*** READING TEXT

For comparison I hold two Master’s degrees, one an MA in Religious Studies from the University of Chicago which has as much clout as Oxford, and the other an MDiv from Meadville/Lombard which means very little.  In 1984 I was circuit-riding for the UU’s in Montana, which in toto amounts to a medium-sized congregation.  I did not try to fit my politics into white male Western culture, but rather into Blackfeet culture, without being very sure what that is.

So George and I have overlap but we are not entirely alike.  He’s a pop culture guy with a transient career as an actor and personality, but he still has that solid base in respectability.  We both started out in conservative family settings — his “box” more square, historical and strong than mine — and gradually knocked our boundary walls out as experience contradicted them.  I was more unconventional.  Maybe not.

Now Comey.  His “box” was solid and Irish.  “Comey graduated from the College of William and Mary in 1982, majoring in chemistry and religion. His senior thesis analyzed the liberal theologian Reinhold Niebuhr and the conservative televangelist Jerry Falwell, emphasizing their common belief in public action.  He received his Juris Doctor (JD) from the University of Chicago Law School in 1985.”  It’s possible that when Comey was attending the law school, I was typing in the transcription pool, learning computers.  I can attest that the culture there was very Republican and ambitious.  I would also claim that Reinhold Niebuhr and Jerry Falwell are a total mismatch, one that’s reflected in Comey’s life.  That explains a lot.  And Stephanopoulos understood.

******
*** RECORDS PROVIDED

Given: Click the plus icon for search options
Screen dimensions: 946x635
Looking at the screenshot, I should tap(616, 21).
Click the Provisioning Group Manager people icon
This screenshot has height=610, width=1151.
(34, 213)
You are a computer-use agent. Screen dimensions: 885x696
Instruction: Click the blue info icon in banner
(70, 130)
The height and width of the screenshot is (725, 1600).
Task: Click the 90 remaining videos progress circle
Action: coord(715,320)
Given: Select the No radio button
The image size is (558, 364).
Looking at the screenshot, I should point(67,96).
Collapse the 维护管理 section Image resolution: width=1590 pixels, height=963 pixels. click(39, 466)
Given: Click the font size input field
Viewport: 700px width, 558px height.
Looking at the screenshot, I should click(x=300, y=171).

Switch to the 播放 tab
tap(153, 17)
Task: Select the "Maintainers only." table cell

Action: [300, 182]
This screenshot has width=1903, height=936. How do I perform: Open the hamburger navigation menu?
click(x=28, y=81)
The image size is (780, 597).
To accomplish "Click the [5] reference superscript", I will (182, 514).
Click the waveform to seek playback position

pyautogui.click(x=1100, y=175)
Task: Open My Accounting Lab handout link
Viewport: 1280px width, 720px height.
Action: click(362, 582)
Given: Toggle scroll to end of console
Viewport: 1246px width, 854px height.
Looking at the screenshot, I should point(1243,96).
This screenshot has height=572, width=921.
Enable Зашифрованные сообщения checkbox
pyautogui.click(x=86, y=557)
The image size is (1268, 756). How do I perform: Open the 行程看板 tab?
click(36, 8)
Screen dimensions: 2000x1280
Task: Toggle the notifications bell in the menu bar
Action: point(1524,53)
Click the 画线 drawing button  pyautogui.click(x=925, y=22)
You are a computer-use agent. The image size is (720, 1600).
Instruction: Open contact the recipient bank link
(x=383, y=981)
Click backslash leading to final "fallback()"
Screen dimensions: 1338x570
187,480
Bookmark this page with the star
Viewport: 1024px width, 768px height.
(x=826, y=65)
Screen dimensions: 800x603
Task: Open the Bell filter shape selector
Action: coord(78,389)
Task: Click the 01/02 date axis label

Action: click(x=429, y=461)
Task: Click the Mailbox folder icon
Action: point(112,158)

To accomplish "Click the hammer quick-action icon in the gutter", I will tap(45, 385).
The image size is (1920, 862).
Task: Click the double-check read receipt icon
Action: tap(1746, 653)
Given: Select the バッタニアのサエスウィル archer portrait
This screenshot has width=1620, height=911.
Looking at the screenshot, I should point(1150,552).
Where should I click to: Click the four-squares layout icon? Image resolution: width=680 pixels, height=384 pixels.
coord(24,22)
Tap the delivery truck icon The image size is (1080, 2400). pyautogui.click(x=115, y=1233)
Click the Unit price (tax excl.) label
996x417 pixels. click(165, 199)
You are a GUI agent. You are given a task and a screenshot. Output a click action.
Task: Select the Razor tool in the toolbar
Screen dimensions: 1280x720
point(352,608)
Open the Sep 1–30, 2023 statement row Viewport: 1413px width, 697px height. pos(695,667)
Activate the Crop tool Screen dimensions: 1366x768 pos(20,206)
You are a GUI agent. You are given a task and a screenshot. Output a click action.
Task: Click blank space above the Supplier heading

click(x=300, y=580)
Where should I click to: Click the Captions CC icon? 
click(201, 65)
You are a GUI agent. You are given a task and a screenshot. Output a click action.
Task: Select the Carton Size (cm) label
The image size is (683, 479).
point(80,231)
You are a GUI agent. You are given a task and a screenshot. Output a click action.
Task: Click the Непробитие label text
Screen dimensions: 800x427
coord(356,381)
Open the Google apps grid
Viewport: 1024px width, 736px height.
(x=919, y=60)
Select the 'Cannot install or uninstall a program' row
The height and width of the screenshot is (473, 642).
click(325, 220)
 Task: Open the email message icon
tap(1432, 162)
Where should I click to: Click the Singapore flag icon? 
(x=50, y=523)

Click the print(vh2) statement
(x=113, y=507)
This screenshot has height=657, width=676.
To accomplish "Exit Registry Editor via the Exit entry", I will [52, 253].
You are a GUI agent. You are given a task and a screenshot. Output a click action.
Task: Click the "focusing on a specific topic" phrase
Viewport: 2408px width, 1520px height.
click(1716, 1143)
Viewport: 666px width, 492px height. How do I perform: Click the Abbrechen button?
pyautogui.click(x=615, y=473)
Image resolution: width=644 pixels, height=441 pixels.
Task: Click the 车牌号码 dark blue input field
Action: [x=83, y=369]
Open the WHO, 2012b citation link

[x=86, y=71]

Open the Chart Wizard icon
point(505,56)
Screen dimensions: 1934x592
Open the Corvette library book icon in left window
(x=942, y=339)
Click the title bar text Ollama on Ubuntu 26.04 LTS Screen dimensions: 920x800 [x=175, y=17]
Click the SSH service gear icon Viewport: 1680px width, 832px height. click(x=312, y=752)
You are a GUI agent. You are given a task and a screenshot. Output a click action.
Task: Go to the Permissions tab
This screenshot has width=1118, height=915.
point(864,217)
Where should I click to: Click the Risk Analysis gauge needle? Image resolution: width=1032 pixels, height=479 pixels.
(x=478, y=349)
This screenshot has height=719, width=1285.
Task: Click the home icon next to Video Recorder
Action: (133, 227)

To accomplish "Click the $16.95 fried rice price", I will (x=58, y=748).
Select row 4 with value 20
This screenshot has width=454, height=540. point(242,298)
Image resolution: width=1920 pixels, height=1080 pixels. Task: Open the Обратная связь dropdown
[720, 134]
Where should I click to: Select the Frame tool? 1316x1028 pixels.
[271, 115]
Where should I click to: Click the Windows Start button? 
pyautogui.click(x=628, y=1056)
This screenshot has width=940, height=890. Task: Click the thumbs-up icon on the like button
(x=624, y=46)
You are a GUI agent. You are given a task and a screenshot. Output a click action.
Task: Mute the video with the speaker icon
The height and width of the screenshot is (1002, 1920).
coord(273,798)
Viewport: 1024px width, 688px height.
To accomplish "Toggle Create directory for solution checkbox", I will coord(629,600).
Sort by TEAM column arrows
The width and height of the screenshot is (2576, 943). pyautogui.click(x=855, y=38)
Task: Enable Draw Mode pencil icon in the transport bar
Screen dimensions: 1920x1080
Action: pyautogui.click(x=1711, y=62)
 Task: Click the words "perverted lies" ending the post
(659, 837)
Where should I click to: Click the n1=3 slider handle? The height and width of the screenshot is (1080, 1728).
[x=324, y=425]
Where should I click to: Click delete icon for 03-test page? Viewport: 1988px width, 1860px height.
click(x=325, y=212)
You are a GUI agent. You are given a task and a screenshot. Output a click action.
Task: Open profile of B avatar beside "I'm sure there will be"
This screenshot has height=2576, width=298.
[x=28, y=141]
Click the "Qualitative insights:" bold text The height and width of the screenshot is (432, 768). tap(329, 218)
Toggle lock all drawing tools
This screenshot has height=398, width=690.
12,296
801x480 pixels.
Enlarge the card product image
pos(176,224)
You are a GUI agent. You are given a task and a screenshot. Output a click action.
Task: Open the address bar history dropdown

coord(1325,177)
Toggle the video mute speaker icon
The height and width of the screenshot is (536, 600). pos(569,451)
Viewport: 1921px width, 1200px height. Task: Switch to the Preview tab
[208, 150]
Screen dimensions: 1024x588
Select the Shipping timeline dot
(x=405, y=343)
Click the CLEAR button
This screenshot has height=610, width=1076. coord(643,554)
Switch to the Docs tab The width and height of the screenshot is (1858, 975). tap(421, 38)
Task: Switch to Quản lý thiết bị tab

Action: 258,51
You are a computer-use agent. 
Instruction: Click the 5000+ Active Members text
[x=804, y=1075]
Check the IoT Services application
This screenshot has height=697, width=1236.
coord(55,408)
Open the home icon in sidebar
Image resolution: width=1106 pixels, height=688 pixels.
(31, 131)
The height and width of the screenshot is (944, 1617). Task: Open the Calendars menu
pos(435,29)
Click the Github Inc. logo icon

******

TASKS TO CARRY OUT:
A - Repeat word for word the part of the reading text from "For comparison I" up to and including "what that is.".
B - Reproduce exactly the lines among the rows from the line with "Where should I click to: Click the four-squares" up to and including the line with "tap(1432, 162)".

ANSWERS BELOW:
A -
For comparison I hold two Master’s degrees, one an MA in Religious Studies from the University of Chicago which has as much clout as Oxford, and the other an MDiv from Meadville/Lombard which means very little.  In 1984 I was circuit-riding for the UU’s in Montana, which in toto amounts to a medium-sized congregation.  I did not try to fit my politics into white male Western culture, but rather into Blackfeet culture, without being very sure what that is.

B -
Where should I click to: Click the four-squares layout icon? Image resolution: width=680 pixels, height=384 pixels.
coord(24,22)
Tap the delivery truck icon The image size is (1080, 2400). pyautogui.click(x=115, y=1233)
Click the Unit price (tax excl.) label
996x417 pixels. click(165, 199)
You are a GUI agent. You are given a task and a screenshot. Output a click action.
Task: Select the Razor tool in the toolbar
Screen dimensions: 1280x720
point(352,608)
Open the Sep 1–30, 2023 statement row Viewport: 1413px width, 697px height. pos(695,667)
Activate the Crop tool Screen dimensions: 1366x768 pos(20,206)
You are a GUI agent. You are given a task and a screenshot. Output a click action.
Task: Click blank space above the Supplier heading

click(x=300, y=580)
Where should I click to: Click the Captions CC icon? 
click(201, 65)
You are a GUI agent. You are given a task and a screenshot. Output a click action.
Task: Select the Carton Size (cm) label
The image size is (683, 479).
point(80,231)
You are a GUI agent. You are given a task and a screenshot. Output a click action.
Task: Click the Непробитие label text
Screen dimensions: 800x427
coord(356,381)
Open the Google apps grid
Viewport: 1024px width, 736px height.
(x=919, y=60)
Select the 'Cannot install or uninstall a program' row
The height and width of the screenshot is (473, 642).
click(325, 220)
 Task: Open the email message icon
tap(1432, 162)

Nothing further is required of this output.